◆ DATA SHOWN:
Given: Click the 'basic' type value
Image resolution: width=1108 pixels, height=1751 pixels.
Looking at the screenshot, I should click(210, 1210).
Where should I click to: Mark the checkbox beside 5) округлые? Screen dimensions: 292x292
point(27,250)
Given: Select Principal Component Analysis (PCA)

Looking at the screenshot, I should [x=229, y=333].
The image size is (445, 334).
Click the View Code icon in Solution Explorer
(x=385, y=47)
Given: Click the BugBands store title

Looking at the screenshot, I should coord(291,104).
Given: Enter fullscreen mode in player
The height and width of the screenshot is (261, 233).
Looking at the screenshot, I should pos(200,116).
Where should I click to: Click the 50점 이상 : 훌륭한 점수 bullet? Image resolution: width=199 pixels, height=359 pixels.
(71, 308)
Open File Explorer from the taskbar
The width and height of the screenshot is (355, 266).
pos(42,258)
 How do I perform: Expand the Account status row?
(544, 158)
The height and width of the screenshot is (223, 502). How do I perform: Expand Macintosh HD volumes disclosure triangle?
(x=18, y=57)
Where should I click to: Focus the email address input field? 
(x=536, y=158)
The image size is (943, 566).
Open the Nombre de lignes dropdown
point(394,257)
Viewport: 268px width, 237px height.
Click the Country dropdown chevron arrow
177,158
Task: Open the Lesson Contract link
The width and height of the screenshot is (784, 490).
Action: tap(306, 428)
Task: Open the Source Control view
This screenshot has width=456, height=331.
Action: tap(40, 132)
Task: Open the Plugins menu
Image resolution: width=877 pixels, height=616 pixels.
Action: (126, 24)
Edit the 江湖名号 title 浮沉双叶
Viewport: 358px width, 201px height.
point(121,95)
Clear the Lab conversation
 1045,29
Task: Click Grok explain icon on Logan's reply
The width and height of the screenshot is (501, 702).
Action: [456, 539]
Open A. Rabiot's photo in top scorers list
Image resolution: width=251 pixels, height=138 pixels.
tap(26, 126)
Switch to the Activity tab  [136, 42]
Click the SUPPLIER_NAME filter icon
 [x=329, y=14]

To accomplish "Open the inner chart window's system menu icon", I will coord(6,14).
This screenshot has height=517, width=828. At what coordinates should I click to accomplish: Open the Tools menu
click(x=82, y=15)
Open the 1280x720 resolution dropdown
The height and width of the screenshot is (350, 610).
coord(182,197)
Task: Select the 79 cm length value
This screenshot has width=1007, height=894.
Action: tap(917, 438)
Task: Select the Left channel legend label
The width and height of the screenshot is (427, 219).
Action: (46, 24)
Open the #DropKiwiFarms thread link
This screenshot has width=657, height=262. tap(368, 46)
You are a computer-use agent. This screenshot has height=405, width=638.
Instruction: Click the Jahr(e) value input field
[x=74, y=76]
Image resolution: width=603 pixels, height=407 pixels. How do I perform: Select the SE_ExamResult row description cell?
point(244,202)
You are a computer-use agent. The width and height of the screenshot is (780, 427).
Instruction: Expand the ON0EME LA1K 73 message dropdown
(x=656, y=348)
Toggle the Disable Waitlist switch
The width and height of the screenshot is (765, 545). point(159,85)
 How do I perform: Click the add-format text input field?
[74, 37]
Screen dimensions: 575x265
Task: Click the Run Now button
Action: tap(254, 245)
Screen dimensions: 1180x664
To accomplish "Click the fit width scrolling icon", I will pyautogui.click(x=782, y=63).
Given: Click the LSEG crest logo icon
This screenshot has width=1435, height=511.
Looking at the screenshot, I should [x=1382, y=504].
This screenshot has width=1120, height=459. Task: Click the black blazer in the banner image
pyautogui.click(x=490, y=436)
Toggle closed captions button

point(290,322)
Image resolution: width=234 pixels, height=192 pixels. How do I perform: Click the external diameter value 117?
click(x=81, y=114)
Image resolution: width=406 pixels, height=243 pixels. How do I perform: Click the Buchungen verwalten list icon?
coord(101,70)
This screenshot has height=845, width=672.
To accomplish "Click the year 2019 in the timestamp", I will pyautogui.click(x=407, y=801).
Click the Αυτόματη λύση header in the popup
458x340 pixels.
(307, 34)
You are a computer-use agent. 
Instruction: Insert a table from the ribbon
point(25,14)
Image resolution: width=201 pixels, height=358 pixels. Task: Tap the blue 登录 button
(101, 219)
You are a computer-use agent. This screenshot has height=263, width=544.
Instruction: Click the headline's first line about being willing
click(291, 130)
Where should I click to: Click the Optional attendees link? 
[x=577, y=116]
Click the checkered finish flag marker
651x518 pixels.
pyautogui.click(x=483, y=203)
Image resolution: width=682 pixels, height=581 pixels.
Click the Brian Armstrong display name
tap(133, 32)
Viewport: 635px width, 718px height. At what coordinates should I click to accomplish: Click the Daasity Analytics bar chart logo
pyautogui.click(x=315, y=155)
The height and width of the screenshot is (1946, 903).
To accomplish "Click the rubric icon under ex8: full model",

◆ WHAT YOU HAVE TO DO: Nothing should be left out: copy the material exactly.

◆ PROBLEM SOLUTION:
Given: Click the 'basic' type value
Image resolution: width=1108 pixels, height=1751 pixels.
Looking at the screenshot, I should click(210, 1210).
Where should I click to: Mark the checkbox beside 5) округлые? Screen dimensions: 292x292
point(27,250)
Given: Select Principal Component Analysis (PCA)

Looking at the screenshot, I should [x=229, y=333].
The image size is (445, 334).
Click the View Code icon in Solution Explorer
(x=385, y=47)
Given: Click the BugBands store title

Looking at the screenshot, I should coord(291,104).
Given: Enter fullscreen mode in player
The height and width of the screenshot is (261, 233).
Looking at the screenshot, I should pos(200,116).
Where should I click to: Click the 50점 이상 : 훌륭한 점수 bullet? Image resolution: width=199 pixels, height=359 pixels.
(71, 308)
Open File Explorer from the taskbar
The width and height of the screenshot is (355, 266).
pos(42,258)
 How do I perform: Expand the Account status row?
(544, 158)
The height and width of the screenshot is (223, 502). How do I perform: Expand Macintosh HD volumes disclosure triangle?
(x=18, y=57)
Where should I click to: Focus the email address input field? 
(x=536, y=158)
The image size is (943, 566).
Open the Nombre de lignes dropdown
point(394,257)
Viewport: 268px width, 237px height.
Click the Country dropdown chevron arrow
177,158
Task: Open the Lesson Contract link
The width and height of the screenshot is (784, 490).
Action: tap(306, 428)
Task: Open the Source Control view
This screenshot has width=456, height=331.
Action: tap(40, 132)
Task: Open the Plugins menu
Image resolution: width=877 pixels, height=616 pixels.
Action: (126, 24)
Edit the 江湖名号 title 浮沉双叶
Viewport: 358px width, 201px height.
point(121,95)
Clear the Lab conversation
 1045,29
Task: Click Grok explain icon on Logan's reply
The width and height of the screenshot is (501, 702).
Action: [456, 539]
Open A. Rabiot's photo in top scorers list
Image resolution: width=251 pixels, height=138 pixels.
tap(26, 126)
Switch to the Activity tab  [136, 42]
Click the SUPPLIER_NAME filter icon
 [x=329, y=14]

To accomplish "Open the inner chart window's system menu icon", I will coord(6,14).
This screenshot has height=517, width=828. At what coordinates should I click to accomplish: Open the Tools menu
click(x=82, y=15)
Open the 1280x720 resolution dropdown
The height and width of the screenshot is (350, 610).
coord(182,197)
Task: Select the 79 cm length value
This screenshot has width=1007, height=894.
Action: tap(917, 438)
Task: Select the Left channel legend label
The width and height of the screenshot is (427, 219).
Action: (46, 24)
Open the #DropKiwiFarms thread link
This screenshot has width=657, height=262. tap(368, 46)
You are a computer-use agent. This screenshot has height=405, width=638.
Instruction: Click the Jahr(e) value input field
[x=74, y=76]
Image resolution: width=603 pixels, height=407 pixels. How do I perform: Select the SE_ExamResult row description cell?
point(244,202)
You are a computer-use agent. The width and height of the screenshot is (780, 427).
Instruction: Expand the ON0EME LA1K 73 message dropdown
(x=656, y=348)
Toggle the Disable Waitlist switch
The width and height of the screenshot is (765, 545). point(159,85)
 How do I perform: Click the add-format text input field?
[74, 37]
Screen dimensions: 575x265
Task: Click the Run Now button
Action: tap(254, 245)
Screen dimensions: 1180x664
To accomplish "Click the fit width scrolling icon", I will pyautogui.click(x=782, y=63).
Given: Click the LSEG crest logo icon
This screenshot has width=1435, height=511.
Looking at the screenshot, I should [x=1382, y=504].
This screenshot has width=1120, height=459. Task: Click the black blazer in the banner image
pyautogui.click(x=490, y=436)
Toggle closed captions button

point(290,322)
Image resolution: width=234 pixels, height=192 pixels. How do I perform: Click the external diameter value 117?
click(x=81, y=114)
Image resolution: width=406 pixels, height=243 pixels. How do I perform: Click the Buchungen verwalten list icon?
coord(101,70)
This screenshot has height=845, width=672.
To accomplish "Click the year 2019 in the timestamp", I will pyautogui.click(x=407, y=801).
Click the Αυτόματη λύση header in the popup
458x340 pixels.
(307, 34)
You are a computer-use agent. 
Instruction: Insert a table from the ribbon
point(25,14)
Image resolution: width=201 pixels, height=358 pixels. Task: Tap the blue 登录 button
(101, 219)
You are a computer-use agent. This screenshot has height=263, width=544.
Instruction: Click the headline's first line about being willing
click(291, 130)
Where should I click to: Click the Optional attendees link? 
[x=577, y=116]
Click the checkered finish flag marker
651x518 pixels.
pyautogui.click(x=483, y=203)
Image resolution: width=682 pixels, height=581 pixels.
Click the Brian Armstrong display name
tap(133, 32)
Viewport: 635px width, 718px height. At what coordinates should I click to accomplish: Click the Daasity Analytics bar chart logo
pyautogui.click(x=315, y=155)
The height and width of the screenshot is (1946, 903).
To accomplish "Click the rubric icon under ex8: full model",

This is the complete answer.